All of this is VERY shady, is it not? The Wikipedia entry for Asa Hutchinson
even goes so far as to tell us that: “During his tenure as U.S. Attorney for the
Western District, Hutchinson was described as aggressive in his efforts to
prosecute criminals. However, there are continuing suspicions regarding his
actions surrounding the investigation of infamous pilot and drug smuggler
Barry Seal, a key operator in the Iran-Contra scandal.[1] Hutchinson opened
the investigation into Seal but did not see the case through to completion
when he resigned to run for the Senate” (see entry).

I’ve never met Asa Hutchinson, but I have met his brother Tim Hutchinson
who, at the time, was a (Republican) U. S. senator, representing the state of
Arkansas in Washington, D. C.

I met Tim Hutchinson at the anti-abortion March for Life in Little Rock,
which is held every January 22—the anniversary of the infamous Roe v.
Wade U. S. Supreme Court decision that mandated access to abortion on
demand throughout all fifty states, regardless of state laws (abortion is still
illegal according to Arkansas state law).

By this time (2002) I had decided to get into politics and run for U. S.
representative (Arkansas’ Second Congressional District, which is the greater
Little Rock area) and I had gone to the March for Life with the intention of
doing a little campaigning and hoping, possibly, to speak at the rally, which
followed the march.
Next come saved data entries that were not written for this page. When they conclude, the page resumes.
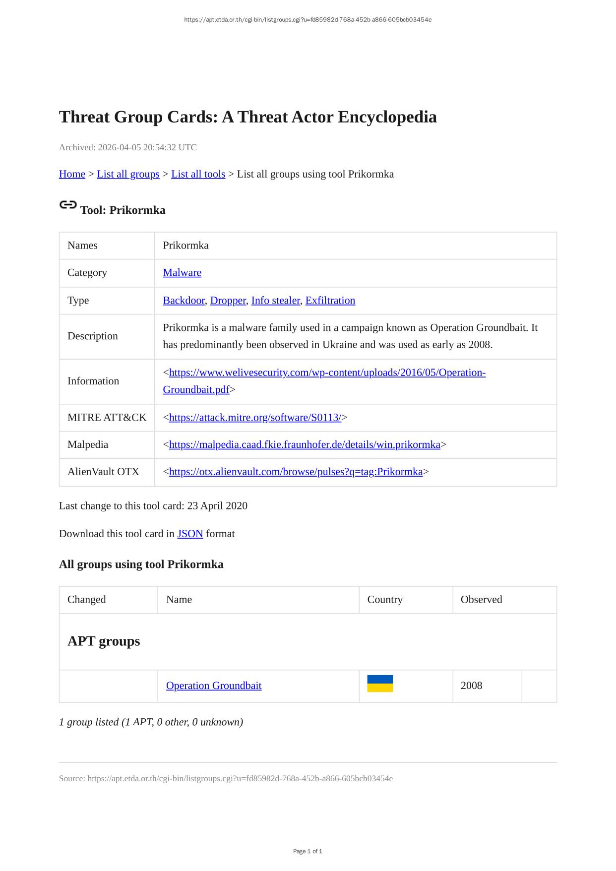This screenshot has width=616, height=871.
Task: Click the Observed column header
Action: pos(481,600)
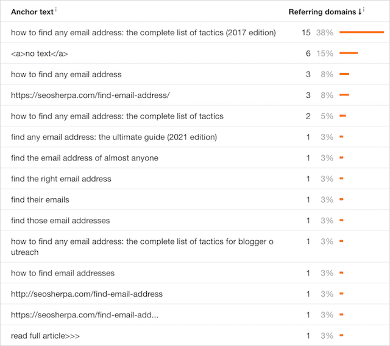The height and width of the screenshot is (346, 390).
Task: Click http://seosherpa.com/find-email-address anchor
Action: (x=87, y=294)
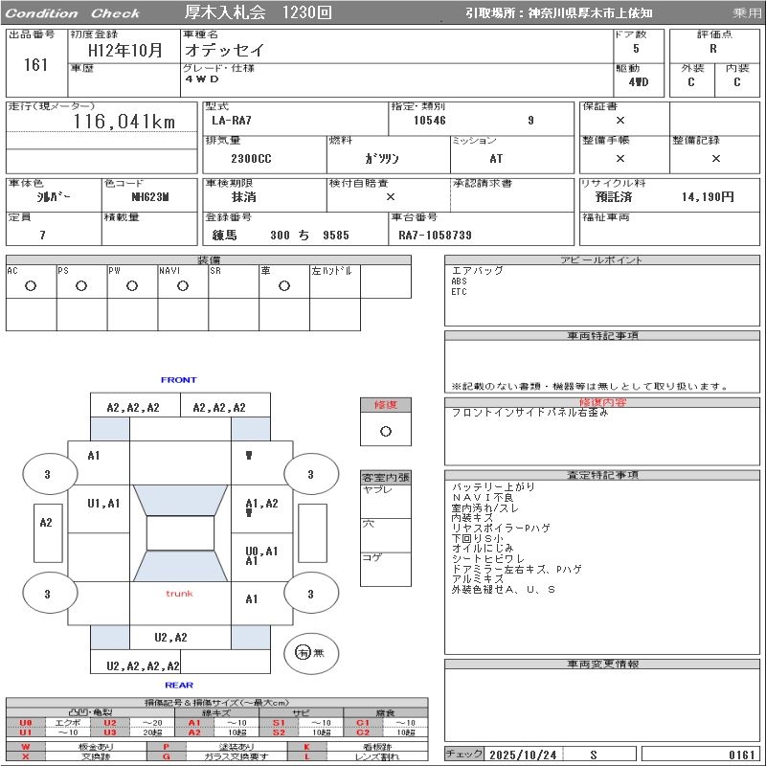Select the AT transmission field
Image resolution: width=766 pixels, height=766 pixels.
(x=496, y=159)
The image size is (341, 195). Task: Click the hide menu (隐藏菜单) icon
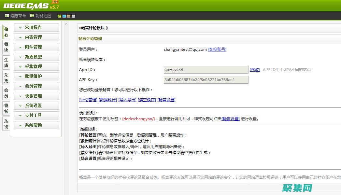pos(6,15)
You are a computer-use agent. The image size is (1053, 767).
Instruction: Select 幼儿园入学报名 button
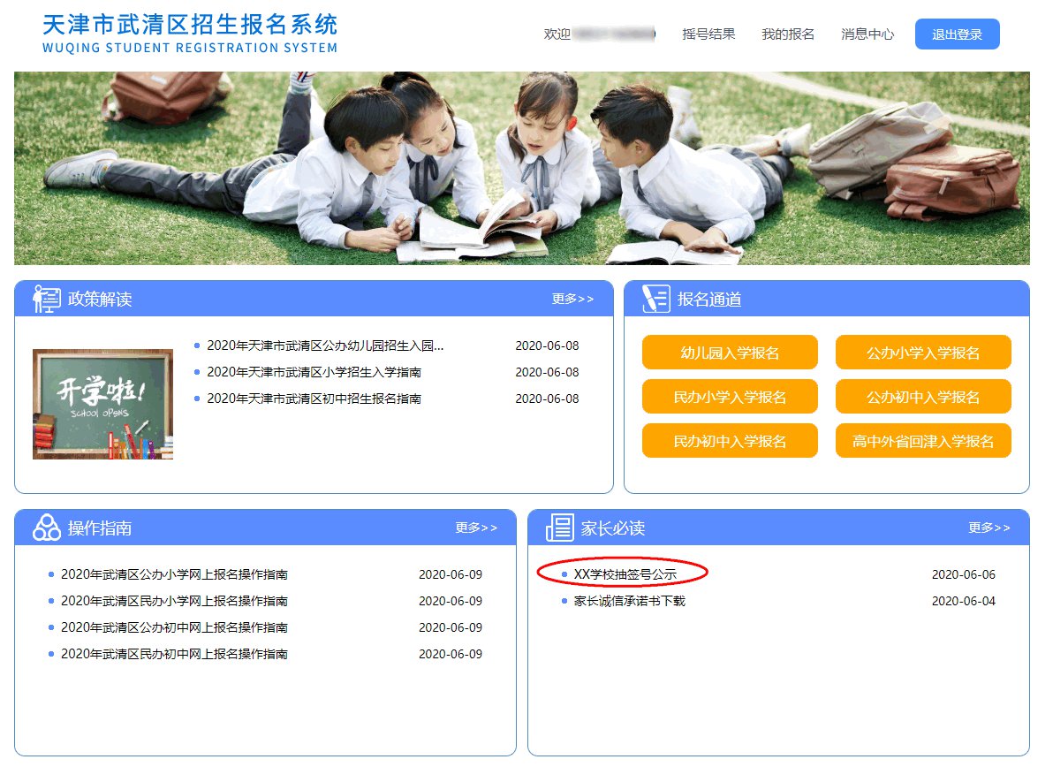[x=730, y=353]
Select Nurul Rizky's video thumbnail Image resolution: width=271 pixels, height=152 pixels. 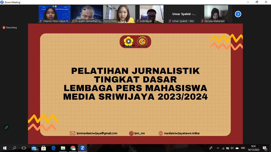point(119,14)
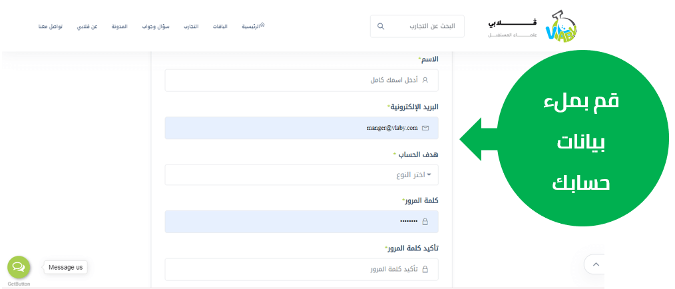Click the Message us tooltip label
675x289 pixels.
click(x=65, y=267)
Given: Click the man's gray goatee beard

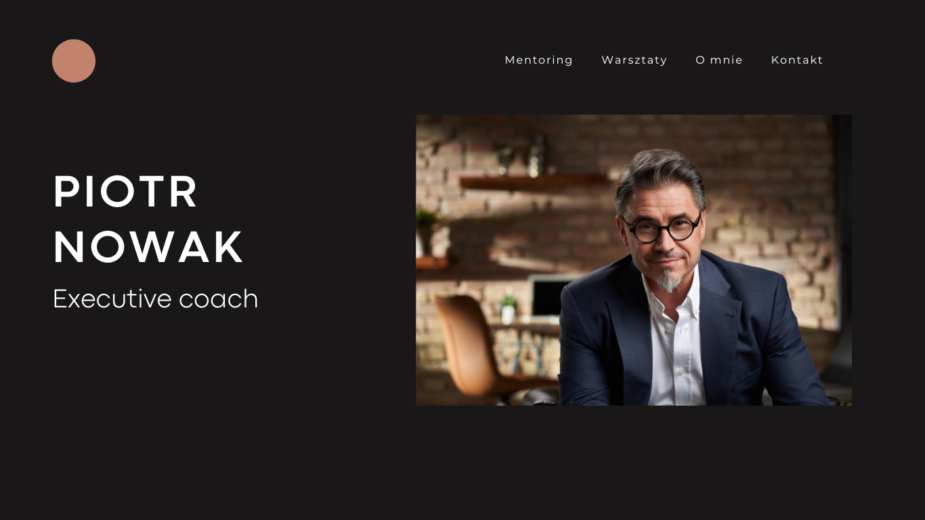Looking at the screenshot, I should (x=668, y=280).
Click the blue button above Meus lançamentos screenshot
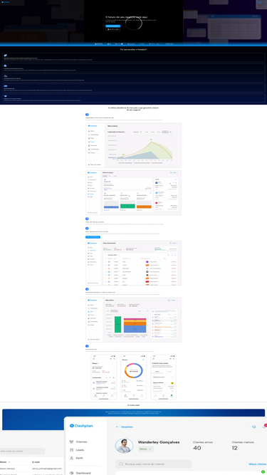This screenshot has height=475, width=267. point(93,237)
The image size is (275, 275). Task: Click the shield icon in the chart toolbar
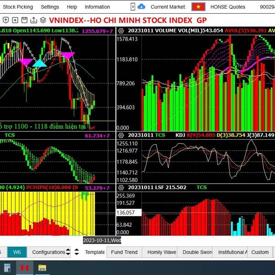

I hadn’t yet filed to run for office and my campaign was
still unofficial at this point, but I was doing my best to get word of my
campaign out to the people. When I was up on the podium, on the steps of the
state capitol, I was speaking with Mike Huckabee and his wife Janet—then
Governor and First Lady of the State of Arkansas—and Janet had taken quite
an interest in me and in my campaign brochure.

Tim Hutchinson was off to one side of me and, although he didn’t


approach me at that time, his secret service bodyguard did; asking me if he
could have one of my campaign brochures. At the time, I thought nothing of
it; but later on I realized that this was probably the cause behind what was to
occur shortly thereafter.

About a week after the March for Life, I noticed that my land-line phone
was making a brief, odd clicking sound, and all of my friends (who were
calling me) began mentioning the fact that my phone was making a strange,
brief, clicking sound. I suspected, as did my friends, that my phone had been
tapped—illegally, since I was doing nothing wrong.

One day, not long afterward, I arrived home to find that I had a message on
my answering machine, which was no surprise and, when I played the
message, I heard a man’s voice—scrambled, by an electronic voice
scrambling device—threatening to kill me, which did surprise me. Not that
the death threat in itself surprised me, because it didn’t, I was surprised by
the fact that the voice I heard was being scrambled by an electronic voice
scrambler. I was impressed, but I certainly wasn’t afraid.
Paranoid? Yes. Afraid? No.

I never could raise enough money for the filing fee ($5,000), because I was
virtually broke—as were many of my friends and supporters—so my first
attempt at a making a bid for federal office was stillborn. There’s much more
to this aspect of my personal story, but there’s really not much else that I can
tell you that is relevant to purpose of this article which, by this point, has
gone on quite long enough already. I lived in Arkansas for only a few more
years after these events had occurred.

If you’ve read this far, I hope the next time you see George W. Bush and
Bill Clinton—out-and-about on their Haiti relief tour—you will remember
the peoples and events that I’ve related to you in this article.
This story of corruption, cocaine, and murder has been told many, many
times, although—even to this day—it is usually relegated to the realm of
unproven and unprovable conspiracy theories. Unfortunately, the story is
true; and many of its all-to-real characters—like Jerry Parks—have ended up
dead— murdered.

So please think about them the next time you see these two criminal
politicians out-and-about on the good old Haiti relief tour, okay?